What you should do - What is needed is the number of lines below that contain the string "list", with no other text.

Dataset -
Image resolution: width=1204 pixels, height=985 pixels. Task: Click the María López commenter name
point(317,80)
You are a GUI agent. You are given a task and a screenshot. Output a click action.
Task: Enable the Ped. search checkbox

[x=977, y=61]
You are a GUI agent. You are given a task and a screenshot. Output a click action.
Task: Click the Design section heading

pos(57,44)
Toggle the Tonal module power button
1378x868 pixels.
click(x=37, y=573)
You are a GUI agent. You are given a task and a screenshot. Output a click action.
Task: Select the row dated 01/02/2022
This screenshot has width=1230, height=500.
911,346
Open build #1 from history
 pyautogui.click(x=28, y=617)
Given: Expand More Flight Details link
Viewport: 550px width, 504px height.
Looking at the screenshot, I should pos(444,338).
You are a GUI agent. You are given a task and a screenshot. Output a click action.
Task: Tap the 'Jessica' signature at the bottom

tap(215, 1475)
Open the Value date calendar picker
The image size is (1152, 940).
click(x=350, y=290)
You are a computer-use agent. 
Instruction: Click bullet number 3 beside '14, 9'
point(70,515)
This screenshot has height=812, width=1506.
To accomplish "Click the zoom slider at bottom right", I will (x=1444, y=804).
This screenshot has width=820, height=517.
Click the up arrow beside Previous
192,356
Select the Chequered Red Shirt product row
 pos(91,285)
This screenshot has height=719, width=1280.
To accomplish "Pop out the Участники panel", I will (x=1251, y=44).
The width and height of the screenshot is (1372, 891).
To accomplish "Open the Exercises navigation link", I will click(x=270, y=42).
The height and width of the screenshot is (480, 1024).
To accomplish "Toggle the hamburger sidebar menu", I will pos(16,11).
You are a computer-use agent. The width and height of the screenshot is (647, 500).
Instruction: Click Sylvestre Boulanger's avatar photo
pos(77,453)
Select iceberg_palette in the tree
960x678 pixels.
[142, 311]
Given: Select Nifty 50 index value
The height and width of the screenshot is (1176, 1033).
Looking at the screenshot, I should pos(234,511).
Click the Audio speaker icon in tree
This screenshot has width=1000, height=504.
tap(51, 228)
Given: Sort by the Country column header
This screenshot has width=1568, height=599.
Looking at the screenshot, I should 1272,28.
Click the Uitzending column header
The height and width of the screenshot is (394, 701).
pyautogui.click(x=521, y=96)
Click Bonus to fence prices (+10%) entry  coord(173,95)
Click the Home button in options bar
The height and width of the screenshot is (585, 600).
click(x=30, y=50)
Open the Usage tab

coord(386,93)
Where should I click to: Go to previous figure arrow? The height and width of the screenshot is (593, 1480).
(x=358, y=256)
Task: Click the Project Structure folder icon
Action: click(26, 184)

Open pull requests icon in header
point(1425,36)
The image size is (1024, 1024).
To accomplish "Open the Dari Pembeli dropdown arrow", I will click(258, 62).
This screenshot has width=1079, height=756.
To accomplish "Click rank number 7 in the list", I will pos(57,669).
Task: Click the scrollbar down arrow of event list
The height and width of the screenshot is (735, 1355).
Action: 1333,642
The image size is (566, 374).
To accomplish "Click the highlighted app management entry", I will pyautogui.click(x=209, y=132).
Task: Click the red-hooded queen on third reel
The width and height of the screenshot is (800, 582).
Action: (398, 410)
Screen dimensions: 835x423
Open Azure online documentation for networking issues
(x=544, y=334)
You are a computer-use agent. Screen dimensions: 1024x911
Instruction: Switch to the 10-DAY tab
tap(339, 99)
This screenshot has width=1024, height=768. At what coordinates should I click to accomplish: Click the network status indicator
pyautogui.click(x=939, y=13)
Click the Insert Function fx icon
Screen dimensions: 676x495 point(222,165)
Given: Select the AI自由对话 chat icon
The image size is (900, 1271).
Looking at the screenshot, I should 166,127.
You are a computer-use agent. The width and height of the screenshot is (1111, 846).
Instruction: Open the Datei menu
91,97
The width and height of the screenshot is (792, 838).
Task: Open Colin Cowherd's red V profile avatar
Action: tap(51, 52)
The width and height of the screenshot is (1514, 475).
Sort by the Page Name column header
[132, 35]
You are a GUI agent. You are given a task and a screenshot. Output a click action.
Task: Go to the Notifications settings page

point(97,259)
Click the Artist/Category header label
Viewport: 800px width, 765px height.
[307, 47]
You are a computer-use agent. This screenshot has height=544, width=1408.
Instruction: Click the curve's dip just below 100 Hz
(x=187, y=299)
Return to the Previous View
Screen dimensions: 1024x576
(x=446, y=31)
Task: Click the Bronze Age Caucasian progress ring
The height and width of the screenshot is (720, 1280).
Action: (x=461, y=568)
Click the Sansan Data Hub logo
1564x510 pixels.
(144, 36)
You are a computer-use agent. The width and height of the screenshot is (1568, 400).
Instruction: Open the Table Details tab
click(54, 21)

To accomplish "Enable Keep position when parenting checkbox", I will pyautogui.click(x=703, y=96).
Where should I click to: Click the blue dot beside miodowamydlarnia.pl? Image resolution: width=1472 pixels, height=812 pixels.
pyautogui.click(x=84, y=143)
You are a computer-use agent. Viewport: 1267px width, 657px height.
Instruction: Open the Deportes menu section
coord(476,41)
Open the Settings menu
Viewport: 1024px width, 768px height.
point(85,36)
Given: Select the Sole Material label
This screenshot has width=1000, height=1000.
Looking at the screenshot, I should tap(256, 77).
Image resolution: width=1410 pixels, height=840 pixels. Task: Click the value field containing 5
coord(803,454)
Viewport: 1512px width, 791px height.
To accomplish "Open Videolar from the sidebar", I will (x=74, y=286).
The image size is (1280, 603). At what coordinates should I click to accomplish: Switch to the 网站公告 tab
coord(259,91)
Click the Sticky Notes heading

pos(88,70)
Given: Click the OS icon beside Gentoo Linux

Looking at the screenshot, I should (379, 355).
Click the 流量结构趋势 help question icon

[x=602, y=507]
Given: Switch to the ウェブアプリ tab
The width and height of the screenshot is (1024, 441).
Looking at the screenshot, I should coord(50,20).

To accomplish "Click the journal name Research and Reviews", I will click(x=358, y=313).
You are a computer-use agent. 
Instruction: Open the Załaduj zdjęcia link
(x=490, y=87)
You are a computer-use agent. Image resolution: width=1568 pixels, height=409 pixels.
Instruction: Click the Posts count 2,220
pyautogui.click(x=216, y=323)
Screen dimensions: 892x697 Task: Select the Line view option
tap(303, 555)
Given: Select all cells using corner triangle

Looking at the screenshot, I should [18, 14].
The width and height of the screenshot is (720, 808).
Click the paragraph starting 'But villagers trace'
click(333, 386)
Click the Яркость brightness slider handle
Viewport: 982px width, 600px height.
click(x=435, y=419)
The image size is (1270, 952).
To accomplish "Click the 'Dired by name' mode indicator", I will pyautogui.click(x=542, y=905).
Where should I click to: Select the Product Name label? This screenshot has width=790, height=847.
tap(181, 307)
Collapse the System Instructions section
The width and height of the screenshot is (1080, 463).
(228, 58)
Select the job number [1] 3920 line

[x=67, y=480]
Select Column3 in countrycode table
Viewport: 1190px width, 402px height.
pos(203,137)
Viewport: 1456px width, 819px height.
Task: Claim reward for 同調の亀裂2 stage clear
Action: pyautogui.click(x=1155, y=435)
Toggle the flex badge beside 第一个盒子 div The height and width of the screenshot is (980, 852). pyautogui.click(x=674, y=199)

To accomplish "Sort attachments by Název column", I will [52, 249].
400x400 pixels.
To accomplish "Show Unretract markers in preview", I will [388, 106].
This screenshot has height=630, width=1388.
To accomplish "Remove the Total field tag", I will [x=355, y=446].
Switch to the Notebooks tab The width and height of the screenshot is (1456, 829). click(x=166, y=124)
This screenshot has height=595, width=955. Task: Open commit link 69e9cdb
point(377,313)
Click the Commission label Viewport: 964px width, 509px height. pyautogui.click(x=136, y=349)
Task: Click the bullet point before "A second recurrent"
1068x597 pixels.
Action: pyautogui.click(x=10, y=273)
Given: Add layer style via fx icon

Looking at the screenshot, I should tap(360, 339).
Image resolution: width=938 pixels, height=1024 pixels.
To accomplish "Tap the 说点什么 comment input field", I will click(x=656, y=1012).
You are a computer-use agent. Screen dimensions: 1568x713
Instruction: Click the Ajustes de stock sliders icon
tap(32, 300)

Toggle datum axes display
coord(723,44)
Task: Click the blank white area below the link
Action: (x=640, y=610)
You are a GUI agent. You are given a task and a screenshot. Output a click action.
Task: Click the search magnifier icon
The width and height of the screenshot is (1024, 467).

Exercise output - 2